SAN FRANCISCO — NASA’s Kepler observatory has located the most Earth-like planet yet discovered beyond the Solar System, but it is so hot that it streams material into space like a comet’s tail.
Called Kepler-10b, the planet is 1.4 times the size of Earth but orbits its star, called Kepler-10, 20 times closer than Mercury is to our Sun. Radiation from its star prevents Kepler-10B from having an atmosphere.
Kepler-10b is the smallest exoplanet yet discovered. The planet’s surface presents the same face to its star, just as the Moon does to Earth, and the surface is a 2500F molten ocean, hotter than a lava flow. It is so close that silicon and iron flecks are blasted from its surface into space.

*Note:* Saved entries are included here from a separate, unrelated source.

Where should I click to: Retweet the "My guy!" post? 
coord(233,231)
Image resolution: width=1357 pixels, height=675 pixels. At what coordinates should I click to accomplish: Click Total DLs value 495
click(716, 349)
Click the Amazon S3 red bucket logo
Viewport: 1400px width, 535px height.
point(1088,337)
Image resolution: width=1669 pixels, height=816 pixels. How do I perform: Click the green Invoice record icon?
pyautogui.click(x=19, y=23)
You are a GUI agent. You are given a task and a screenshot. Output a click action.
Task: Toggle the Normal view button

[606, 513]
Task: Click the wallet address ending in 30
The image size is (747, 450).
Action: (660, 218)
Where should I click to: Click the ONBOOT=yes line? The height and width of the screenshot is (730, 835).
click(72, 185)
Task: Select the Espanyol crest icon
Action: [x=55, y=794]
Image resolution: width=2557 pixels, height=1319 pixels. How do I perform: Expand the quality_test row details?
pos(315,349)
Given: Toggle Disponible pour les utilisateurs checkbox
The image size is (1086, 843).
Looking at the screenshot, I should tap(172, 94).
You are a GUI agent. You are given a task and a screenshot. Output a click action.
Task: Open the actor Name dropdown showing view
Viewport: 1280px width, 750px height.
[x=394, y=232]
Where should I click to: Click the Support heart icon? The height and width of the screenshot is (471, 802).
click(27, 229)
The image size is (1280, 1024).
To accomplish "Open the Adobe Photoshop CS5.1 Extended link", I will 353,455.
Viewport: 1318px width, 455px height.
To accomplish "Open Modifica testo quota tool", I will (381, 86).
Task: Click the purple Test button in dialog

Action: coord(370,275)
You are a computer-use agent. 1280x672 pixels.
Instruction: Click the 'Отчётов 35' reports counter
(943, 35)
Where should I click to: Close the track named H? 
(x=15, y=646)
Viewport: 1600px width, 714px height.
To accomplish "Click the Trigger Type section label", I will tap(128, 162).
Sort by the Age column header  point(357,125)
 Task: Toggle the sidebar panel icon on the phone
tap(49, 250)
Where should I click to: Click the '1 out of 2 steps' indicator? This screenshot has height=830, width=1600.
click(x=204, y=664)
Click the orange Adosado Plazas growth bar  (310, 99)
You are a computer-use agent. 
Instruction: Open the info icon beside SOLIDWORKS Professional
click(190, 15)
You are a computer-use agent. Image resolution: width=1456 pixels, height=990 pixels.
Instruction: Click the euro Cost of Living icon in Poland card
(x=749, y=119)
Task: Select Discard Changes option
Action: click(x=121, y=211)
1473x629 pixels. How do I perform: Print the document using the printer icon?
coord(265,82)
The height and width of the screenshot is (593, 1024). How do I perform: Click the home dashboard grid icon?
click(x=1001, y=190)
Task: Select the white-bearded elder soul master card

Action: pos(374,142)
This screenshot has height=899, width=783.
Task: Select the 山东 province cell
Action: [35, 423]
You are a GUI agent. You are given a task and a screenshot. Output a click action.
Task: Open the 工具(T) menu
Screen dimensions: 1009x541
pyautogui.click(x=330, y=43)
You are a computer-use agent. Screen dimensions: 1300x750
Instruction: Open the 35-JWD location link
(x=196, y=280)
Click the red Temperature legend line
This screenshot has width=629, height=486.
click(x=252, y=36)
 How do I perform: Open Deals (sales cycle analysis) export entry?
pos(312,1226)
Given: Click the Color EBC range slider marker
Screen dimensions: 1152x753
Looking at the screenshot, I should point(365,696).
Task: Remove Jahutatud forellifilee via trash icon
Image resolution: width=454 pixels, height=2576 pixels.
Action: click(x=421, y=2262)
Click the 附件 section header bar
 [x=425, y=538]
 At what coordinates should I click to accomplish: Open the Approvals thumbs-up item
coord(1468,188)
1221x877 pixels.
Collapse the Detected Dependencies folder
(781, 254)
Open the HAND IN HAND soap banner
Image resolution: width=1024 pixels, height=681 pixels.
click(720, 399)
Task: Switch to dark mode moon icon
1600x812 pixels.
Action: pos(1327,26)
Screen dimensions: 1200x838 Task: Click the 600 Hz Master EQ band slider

The fact that Kepler-10B orbits its star in just 0.84 days was a big help for the Kepler science team to single it out from the 150,000 stars in the constellations Cygnus-Lyra that the observatory observes constantly, says Natalie Batalha, Kepler’s deputy science team leader at NASA’s Ames Research Center in California.
Launched in March 2009, the Kepler spacecraft uses the largest array of sensors in space to search for exoplanets. They work by detecting the faint dimming of a star’s light that occurs when a planet transits in front of it. Many of these transits take months to complete and must be triple-checked to distinguish them from sunspots.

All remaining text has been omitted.